Challenger League to host state tournament in Dover

Challenger League to host state tournament in Dover
Shellyn Leeper

So far 39 teams are coming — that’s 419 kids — to the state tournament hosted by Tuscarawas Challenger Baseball.


Even Dover City Park, with its acres of baseball fields, will be hard-pressed when Challenger Little League Baseball teams stream into town on July 27 and 28 for state tournament play. Tuscarawas Challenger Baseball will host the state tournaments for the first time this year, which also is the local organization’s 10th anniversary.

“We have 39 teams coming in as of this moment,” said Jennifer Flaherty, league president. “That makes 418 kids, but we still have another day to go before the registration deadline, so I’m pretty sure there will be more.”

That’s likely to bring close to 1,600 people into town for the tournaments, and that number will swell to 2,000 when including local players and volunteers, all of whom already are accommodated for the weekend.

“All the blocks of rooms set aside at local hotels are booked,” Flaherty said. “One team from Toledo needed so many rooms we had to find spill-over accommodations in Amish Country.”

Flaherty has been a part of Tuscarawas County Challenger Little League Baseball for nine years, almost from the beginning of the teams themselves, and has attended eight of the state tournaments around Ohio. She said organizing and preparing to host the 2019 tournaments locally has given her a greater appreciation for all that has to get done behind the scenes to bring it all together successfully.

“It seems like a lot of chaos, deadlines and details, but it’s all worth it,” she said. “We have a lot of great volunteers and appreciate their help.”

The games will occupy eight of the 10 fields at Dover Park with the remaining two available to be pressed into service if needed.

Everything will get started with opening ceremonies on July 27 at 9 a.m. when players and their families hear from Perci Garner, former player for the Cleveland Indians and a Dover native.

“He’ll be talking to us about going for your goals and reaching for your dreams,” Flaherty said.

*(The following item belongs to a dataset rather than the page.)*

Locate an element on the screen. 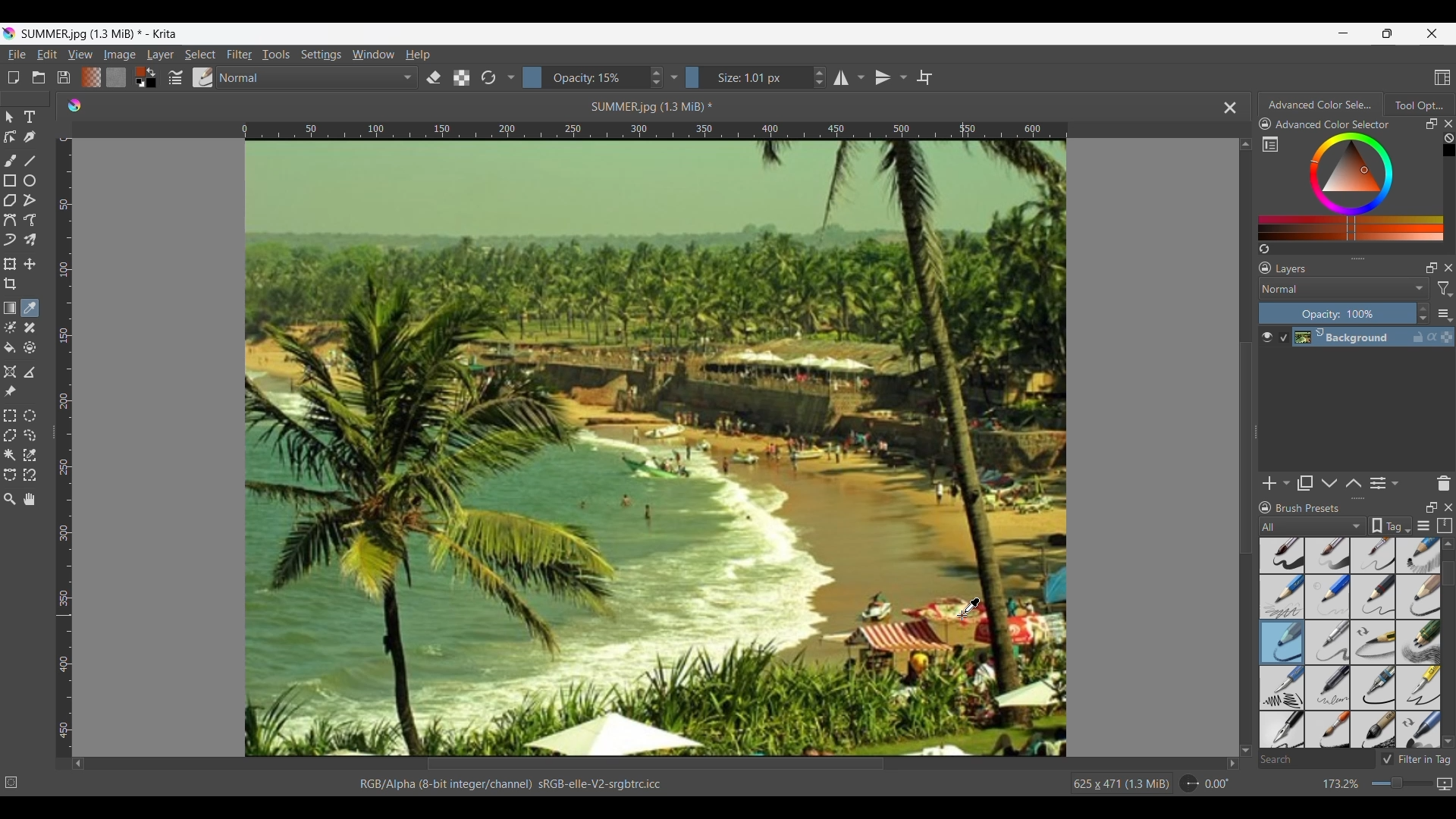 This screenshot has height=819, width=1456. Multibrush tool is located at coordinates (29, 240).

Dover Parks and Recreation director Scott Jerles will then throw out the first pitch.

Play will be with relaxed rules. “Everyone gets to bat. Everyone gets to hit. Everyone gets to play,” Flaherty said.

The players all take the field in spite of physical challenges, whether those challenges mean difficulty with concentration in school or with limbs, which confines them to playing from the seat of a wheelchair or while standing with the help of braces, canes or crutches. No matter what each of the players must overcome, they all are there to play baseball and have fun.

“We’ll play games at 9:30, 11, 1 and 2:30 and can add more if we need to,” Flaherty said.

The league has been raising funds to make the weekend as affordable as possible for families to enjoy the time together.

“We will provide lunch for everyone with help from Hog Heaven and others,” Flaherty said. “We have a DJ providing music at lunchtime, and we have tabletop games ready to go also.”

After lunch it’s back to the fields for more baseball.

The whole day will get a celebratory wrap when the players and families meet at NewPointe Church near Dover on state Route 39 for dinner and a dance.

With a good night’s sleep, it’ll be back to the diamonds on Sunday for more baseball and the anticipated trophy awards for the tournament players in various categories.

The weekend takes a lot of prep work from volunteers. “And we could use more volunteers,” Flaherty said. “There will be a volunteers’ meeting July 13 at the New Philadelphia VFW Hall at 10 a.m. Anyone who would like to help should attend.”

New volunteers will be subject to a background check.

The whole weekend promises to be long remembered by all who attend. “The tournament weekends are amazing,” Flaherty said. “I know everyone will have a lot of fun.”